[Saved entries]
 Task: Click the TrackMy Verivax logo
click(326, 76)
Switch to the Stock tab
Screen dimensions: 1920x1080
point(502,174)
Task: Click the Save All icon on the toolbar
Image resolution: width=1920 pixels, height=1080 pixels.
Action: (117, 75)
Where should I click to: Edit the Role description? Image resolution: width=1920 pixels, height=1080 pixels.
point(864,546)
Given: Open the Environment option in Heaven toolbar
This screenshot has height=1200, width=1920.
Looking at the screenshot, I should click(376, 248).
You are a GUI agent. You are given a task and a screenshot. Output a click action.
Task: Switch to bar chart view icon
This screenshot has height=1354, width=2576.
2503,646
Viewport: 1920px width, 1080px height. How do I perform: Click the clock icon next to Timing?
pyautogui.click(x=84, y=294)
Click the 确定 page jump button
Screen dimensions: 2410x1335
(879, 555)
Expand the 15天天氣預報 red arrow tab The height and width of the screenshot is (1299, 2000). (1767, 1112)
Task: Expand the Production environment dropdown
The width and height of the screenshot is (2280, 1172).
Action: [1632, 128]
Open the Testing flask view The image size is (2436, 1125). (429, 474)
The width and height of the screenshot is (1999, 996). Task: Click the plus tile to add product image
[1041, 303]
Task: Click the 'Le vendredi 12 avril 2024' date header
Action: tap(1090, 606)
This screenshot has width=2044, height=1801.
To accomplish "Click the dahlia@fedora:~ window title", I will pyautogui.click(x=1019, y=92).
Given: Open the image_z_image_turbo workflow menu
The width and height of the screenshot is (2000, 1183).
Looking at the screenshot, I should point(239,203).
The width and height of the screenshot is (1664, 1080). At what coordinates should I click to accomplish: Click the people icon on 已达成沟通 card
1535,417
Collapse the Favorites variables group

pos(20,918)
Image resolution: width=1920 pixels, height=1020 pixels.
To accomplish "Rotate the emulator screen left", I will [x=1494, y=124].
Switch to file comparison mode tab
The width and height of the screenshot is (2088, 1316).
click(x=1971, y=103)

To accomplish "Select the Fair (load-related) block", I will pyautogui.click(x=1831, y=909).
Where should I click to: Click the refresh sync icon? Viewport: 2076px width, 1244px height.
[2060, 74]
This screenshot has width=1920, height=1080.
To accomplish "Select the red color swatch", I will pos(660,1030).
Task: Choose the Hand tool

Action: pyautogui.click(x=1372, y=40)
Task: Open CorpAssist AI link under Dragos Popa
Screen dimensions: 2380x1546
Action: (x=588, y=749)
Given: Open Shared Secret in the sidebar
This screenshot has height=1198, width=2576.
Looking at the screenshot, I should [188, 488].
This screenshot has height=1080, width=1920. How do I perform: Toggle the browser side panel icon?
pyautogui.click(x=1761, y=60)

## What to do
Repeat the entries above exactly, from the first line through the line containing "You are a GUI".

## Result below
 Task: Click the TrackMy Verivax logo
click(326, 76)
Switch to the Stock tab
Screen dimensions: 1920x1080
point(502,174)
Task: Click the Save All icon on the toolbar
Image resolution: width=1920 pixels, height=1080 pixels.
Action: (117, 75)
Where should I click to: Edit the Role description? Image resolution: width=1920 pixels, height=1080 pixels.
point(864,546)
Given: Open the Environment option in Heaven toolbar
This screenshot has height=1200, width=1920.
Looking at the screenshot, I should click(376, 248).
You are a GUI agent. You are given a task and a screenshot. Output a click action.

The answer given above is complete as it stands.